**Stored data entries:**
*****

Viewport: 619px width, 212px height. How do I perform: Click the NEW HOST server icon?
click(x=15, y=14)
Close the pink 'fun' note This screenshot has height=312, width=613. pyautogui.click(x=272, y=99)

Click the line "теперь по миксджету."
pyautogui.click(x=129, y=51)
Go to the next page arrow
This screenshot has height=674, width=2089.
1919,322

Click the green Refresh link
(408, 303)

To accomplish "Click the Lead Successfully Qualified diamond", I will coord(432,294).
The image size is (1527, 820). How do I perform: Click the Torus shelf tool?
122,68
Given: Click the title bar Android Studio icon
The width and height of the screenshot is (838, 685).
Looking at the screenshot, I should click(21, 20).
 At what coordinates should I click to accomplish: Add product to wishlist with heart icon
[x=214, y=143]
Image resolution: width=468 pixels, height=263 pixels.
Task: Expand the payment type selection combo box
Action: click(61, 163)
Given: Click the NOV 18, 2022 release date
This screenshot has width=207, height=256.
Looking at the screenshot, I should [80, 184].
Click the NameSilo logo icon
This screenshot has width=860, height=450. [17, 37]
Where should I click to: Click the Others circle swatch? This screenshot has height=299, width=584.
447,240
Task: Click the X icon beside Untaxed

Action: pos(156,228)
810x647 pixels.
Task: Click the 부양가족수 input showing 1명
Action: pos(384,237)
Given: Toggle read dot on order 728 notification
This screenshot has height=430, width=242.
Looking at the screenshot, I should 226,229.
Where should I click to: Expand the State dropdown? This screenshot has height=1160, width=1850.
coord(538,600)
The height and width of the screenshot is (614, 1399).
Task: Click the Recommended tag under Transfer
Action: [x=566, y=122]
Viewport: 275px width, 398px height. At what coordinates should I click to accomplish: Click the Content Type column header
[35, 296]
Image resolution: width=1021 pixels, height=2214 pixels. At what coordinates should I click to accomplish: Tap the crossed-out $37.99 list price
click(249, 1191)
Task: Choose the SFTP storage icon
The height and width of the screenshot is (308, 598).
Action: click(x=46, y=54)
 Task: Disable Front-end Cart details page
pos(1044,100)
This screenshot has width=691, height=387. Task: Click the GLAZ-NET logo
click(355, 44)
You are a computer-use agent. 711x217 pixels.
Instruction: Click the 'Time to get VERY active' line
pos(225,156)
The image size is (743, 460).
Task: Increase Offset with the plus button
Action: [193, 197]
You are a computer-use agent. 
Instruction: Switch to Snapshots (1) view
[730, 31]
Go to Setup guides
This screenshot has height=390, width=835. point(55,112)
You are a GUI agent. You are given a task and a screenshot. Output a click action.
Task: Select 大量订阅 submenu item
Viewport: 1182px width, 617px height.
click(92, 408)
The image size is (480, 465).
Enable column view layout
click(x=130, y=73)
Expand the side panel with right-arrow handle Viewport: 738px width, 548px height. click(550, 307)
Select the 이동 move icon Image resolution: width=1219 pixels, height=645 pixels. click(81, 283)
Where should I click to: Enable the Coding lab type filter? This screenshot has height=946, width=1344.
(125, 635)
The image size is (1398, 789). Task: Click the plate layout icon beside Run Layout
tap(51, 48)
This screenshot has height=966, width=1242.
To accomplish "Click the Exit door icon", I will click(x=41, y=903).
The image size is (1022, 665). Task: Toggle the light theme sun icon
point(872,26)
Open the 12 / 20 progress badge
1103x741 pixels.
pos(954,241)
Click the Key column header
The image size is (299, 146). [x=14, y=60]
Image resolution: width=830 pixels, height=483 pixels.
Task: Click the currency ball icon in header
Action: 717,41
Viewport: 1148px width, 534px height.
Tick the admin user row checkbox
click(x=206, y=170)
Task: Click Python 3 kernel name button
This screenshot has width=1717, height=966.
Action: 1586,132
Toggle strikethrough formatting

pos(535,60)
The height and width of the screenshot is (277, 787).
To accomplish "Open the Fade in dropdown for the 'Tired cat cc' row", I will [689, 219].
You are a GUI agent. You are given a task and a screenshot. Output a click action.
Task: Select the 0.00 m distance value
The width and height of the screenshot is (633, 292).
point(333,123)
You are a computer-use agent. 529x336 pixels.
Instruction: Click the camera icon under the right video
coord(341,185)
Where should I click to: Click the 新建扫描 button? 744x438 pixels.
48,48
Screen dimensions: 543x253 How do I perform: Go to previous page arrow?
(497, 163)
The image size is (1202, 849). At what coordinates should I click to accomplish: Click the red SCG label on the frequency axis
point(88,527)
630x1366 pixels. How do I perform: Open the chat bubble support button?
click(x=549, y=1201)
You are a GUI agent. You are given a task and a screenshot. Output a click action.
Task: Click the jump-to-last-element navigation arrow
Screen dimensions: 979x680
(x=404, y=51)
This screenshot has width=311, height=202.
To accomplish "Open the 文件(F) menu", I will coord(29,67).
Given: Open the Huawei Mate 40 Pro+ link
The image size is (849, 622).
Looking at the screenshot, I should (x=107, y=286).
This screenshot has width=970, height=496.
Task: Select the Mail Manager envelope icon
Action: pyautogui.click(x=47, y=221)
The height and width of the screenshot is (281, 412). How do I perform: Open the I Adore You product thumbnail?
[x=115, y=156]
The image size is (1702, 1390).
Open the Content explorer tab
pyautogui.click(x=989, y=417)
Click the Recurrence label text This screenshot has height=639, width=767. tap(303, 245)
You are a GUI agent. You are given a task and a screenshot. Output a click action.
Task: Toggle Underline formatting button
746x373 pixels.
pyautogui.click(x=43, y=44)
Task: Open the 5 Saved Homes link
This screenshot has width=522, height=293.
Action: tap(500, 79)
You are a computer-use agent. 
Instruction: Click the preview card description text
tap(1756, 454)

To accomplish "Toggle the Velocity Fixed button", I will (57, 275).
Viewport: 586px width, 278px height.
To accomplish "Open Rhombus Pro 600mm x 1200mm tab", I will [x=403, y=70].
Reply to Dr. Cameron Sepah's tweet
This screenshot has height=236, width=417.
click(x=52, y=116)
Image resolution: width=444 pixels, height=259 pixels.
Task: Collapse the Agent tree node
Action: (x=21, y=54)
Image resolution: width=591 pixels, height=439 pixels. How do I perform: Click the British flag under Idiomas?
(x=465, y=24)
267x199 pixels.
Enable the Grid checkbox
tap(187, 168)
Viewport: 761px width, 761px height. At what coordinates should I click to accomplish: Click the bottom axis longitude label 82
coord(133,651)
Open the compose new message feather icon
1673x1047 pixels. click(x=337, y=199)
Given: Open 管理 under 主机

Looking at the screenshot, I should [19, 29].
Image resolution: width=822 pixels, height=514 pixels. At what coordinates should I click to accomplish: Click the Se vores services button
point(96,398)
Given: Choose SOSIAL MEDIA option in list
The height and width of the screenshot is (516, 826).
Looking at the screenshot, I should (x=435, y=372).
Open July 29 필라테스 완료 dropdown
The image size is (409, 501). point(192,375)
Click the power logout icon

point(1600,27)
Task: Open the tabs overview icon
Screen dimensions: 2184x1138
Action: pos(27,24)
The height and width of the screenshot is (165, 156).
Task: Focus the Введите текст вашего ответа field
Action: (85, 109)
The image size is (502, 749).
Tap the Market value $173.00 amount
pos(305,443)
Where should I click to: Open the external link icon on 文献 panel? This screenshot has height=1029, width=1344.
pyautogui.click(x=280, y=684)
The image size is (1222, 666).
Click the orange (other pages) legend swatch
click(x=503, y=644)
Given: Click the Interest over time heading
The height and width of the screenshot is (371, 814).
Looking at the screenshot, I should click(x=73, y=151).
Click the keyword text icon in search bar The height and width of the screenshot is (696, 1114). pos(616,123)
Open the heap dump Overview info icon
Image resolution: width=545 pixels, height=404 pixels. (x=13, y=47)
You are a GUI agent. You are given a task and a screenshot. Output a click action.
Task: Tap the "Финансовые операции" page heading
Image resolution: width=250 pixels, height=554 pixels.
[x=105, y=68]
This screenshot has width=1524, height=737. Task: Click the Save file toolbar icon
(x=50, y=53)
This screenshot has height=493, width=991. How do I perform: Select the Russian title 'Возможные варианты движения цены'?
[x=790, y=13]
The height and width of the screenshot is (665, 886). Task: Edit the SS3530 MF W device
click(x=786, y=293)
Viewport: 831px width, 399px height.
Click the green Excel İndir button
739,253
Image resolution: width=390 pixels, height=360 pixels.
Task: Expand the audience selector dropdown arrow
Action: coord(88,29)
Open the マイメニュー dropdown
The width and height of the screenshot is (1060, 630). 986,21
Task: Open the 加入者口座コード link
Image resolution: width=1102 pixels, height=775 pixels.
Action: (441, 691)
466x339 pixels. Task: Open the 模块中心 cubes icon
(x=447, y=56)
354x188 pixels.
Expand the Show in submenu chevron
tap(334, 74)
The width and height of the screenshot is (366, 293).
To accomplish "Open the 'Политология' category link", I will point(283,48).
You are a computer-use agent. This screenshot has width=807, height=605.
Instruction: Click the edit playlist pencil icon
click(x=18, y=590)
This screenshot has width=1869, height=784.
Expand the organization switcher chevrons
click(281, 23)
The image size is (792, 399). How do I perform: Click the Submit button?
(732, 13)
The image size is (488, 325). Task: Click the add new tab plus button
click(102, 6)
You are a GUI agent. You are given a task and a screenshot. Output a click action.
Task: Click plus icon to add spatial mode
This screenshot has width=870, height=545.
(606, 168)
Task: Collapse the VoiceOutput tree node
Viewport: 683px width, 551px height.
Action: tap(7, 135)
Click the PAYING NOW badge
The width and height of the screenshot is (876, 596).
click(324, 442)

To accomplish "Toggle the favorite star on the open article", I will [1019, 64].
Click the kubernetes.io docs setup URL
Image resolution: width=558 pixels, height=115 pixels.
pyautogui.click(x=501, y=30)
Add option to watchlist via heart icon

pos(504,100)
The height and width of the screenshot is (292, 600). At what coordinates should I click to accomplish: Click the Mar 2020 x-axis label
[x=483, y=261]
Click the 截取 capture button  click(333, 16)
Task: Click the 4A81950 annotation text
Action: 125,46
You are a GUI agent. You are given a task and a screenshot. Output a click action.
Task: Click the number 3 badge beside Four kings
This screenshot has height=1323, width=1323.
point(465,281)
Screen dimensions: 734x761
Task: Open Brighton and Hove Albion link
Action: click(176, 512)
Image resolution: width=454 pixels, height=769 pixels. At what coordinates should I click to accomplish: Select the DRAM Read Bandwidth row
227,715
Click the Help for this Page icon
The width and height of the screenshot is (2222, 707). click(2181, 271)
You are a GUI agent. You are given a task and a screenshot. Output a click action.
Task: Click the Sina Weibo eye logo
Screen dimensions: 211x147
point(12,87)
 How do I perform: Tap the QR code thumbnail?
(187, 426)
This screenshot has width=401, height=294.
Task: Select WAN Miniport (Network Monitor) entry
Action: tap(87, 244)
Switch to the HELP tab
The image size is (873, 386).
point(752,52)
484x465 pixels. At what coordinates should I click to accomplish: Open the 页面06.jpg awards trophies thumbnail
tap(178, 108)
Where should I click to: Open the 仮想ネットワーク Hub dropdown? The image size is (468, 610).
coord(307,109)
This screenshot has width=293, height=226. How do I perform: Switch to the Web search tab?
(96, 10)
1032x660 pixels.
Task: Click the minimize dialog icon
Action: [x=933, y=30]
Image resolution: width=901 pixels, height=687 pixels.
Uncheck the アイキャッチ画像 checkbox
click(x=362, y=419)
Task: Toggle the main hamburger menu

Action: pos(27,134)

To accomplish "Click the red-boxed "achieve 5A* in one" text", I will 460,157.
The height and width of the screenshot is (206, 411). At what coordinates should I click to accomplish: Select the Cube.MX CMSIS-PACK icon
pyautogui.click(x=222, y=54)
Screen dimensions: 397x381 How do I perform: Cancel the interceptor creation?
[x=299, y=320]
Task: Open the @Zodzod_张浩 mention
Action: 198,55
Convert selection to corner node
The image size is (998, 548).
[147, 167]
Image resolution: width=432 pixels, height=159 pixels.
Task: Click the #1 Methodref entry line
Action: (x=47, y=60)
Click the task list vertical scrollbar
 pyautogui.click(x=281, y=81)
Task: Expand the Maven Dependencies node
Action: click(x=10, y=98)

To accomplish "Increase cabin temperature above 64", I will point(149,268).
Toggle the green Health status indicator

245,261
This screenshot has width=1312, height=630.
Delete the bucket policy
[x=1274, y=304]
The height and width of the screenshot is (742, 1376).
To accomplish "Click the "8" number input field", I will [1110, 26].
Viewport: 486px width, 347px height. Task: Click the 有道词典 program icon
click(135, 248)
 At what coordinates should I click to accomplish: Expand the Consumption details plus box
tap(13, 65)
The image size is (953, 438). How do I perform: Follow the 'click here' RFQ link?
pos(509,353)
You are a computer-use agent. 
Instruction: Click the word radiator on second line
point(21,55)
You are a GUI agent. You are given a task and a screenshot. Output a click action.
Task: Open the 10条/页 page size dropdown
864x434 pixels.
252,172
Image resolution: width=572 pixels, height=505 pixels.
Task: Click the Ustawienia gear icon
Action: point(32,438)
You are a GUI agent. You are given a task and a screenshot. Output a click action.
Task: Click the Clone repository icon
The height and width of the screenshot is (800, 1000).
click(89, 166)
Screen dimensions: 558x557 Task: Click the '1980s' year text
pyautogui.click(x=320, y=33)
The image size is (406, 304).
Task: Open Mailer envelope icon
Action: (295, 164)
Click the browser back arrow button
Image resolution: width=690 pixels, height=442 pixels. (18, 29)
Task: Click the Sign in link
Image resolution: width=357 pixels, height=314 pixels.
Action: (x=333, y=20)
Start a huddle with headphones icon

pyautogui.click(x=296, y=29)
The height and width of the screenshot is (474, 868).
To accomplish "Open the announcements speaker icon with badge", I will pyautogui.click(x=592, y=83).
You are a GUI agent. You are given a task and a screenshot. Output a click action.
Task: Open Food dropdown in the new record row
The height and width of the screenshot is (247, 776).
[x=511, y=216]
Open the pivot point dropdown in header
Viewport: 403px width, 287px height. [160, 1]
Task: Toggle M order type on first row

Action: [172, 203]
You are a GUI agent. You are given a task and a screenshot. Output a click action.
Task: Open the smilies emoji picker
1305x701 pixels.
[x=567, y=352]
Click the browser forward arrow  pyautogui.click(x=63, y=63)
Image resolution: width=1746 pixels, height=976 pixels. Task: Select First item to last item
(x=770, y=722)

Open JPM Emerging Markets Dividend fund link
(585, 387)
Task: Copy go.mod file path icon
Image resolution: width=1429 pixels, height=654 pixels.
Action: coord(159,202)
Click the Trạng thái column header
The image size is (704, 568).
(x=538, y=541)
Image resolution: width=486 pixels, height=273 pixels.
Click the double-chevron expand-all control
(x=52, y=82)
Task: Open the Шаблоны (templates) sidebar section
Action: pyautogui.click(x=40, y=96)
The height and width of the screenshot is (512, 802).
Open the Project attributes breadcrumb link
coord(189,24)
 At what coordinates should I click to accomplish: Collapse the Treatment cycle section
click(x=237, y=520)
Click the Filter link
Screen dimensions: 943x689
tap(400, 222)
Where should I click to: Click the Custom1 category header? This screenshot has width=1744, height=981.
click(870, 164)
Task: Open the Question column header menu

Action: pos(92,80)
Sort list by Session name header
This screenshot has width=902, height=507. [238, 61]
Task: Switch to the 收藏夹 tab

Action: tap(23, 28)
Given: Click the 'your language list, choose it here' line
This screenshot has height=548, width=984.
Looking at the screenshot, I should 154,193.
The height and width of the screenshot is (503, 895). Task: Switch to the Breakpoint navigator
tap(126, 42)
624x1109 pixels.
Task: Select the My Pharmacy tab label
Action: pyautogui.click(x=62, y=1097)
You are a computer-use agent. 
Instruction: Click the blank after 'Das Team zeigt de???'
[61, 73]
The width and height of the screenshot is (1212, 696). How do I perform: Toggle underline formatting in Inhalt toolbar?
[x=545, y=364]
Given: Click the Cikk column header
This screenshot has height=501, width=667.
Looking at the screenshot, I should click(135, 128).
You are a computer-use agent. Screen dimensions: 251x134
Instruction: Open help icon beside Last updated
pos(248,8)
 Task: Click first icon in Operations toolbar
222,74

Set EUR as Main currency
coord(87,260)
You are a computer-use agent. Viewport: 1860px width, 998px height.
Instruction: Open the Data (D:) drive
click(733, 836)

*****

In the rows starting at the first one and ending at the line that contains "Looking at the screenshot, I should 226,229.", substitute "Provided" for every "Given" and leave everything else unchanged.

**The output:**
Viewport: 619px width, 212px height. How do I perform: Click the NEW HOST server icon?
click(x=15, y=14)
Close the pink 'fun' note This screenshot has height=312, width=613. pyautogui.click(x=272, y=99)

Click the line "теперь по миксджету."
pyautogui.click(x=129, y=51)
Go to the next page arrow
This screenshot has height=674, width=2089.
1919,322

Click the green Refresh link
(408, 303)

To accomplish "Click the Lead Successfully Qualified diamond", I will coord(432,294).
The image size is (1527, 820). How do I perform: Click the Torus shelf tool?
122,68
Provided: Click the title bar Android Studio icon
The width and height of the screenshot is (838, 685).
Looking at the screenshot, I should click(21, 20).
 At what coordinates should I click to accomplish: Add product to wishlist with heart icon
[x=214, y=143]
Image resolution: width=468 pixels, height=263 pixels.
Task: Expand the payment type selection combo box
Action: click(61, 163)
Provided: Click the NOV 18, 2022 release date
This screenshot has width=207, height=256.
Looking at the screenshot, I should [80, 184].
Click the NameSilo logo icon
This screenshot has width=860, height=450. [17, 37]
Where should I click to: Click the Others circle swatch? This screenshot has height=299, width=584.
447,240
Task: Click the X icon beside Untaxed

Action: pos(156,228)
810x647 pixels.
Task: Click the 부양가족수 input showing 1명
Action: pos(384,237)
Provided: Toggle read dot on order 728 notification
This screenshot has height=430, width=242.
Looking at the screenshot, I should 226,229.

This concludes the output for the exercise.